De plus, il n’était pas certain des cours du lait. En 2008, il fait la connaissance de sa femme Isabelle. Et c’est ensemble que va mûrir le projet de déménagement.

Trois ans de repérages
Son idée de départ était de trouver un endroit touristique. Avant leur déménagement, Isabelle gérait le patrimoine des Anglais en France, une sorte de tour-opérateur. Le couple souhaitait donc un endroit qui puisse marier les deux activités. Ils ont donc visité le Limousin quatre fois ; le Cher deux fois et enfin la Nièvre… Il avait un temps envisagé de s’installer dans ces deux départements, mais les terrains étant trop chers, l’investissement aurait été trop coûteux au regard de la prévision de rendement.

Pour David Merlin l’intérêt de Fonsegré, c’est le bâtiment qui avait déjà été mis aux normes. La solution était quasiment clefs en main. D’autant que Magny-Cours offrait avec son circuit, une possibilité d’ouverture sur le monde. C’est ainsi qu’avec sa femme, ils ont créé des chambres d’hôtes.

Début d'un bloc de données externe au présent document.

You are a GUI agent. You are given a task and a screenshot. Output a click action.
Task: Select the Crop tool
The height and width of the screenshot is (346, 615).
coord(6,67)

«Je ne veux plus être esclave»
En s’installant dans la Nièvre, le nordiste voulait élever une vingtaine d’Angus. Mais il s’est vite rendu compte que la demande en fourrage était forte dans la Nièvre. C’était une opportunité à saisir, d’autant qu’il ne voulait plus  «être esclave des bêtes et se faire bouffer par les intermédiaires».
Ce changement de stratégie a été payant, car depuis son installation en mai 2017, l’ensemble de son stock a été vendu. En parallèle à l’activité des chambres d’hôtes sur la ferme, il loue 80 hectares de terre, dont 60 ont été transformées en prairie et le reste est resté en culture. Un test pour voir comment l’activité agricole va évoluer en fonction des rendements. à terme, il envisage l’acquisition de ses terrains, les prix restant attractifs par rapport à ceux du Pas-de-Calais. Et demain ? Comment envisage-t-il l’avenir de son métier et sa vie dans la Nièvre ? Côté métier, il espère que les consommateurs se tourneront toujours vers la viande de qualité issue des exploitations locales. Pour les éleveurs, le marché italien reste porteur.
Mais il pense que le modèle dominant du fermier propriétaire ne sera plus le seul. Les entreprises agricoles vont aussi attirer des investisseurs, ce qui amènera le statut de l’agriculteur à évoluer.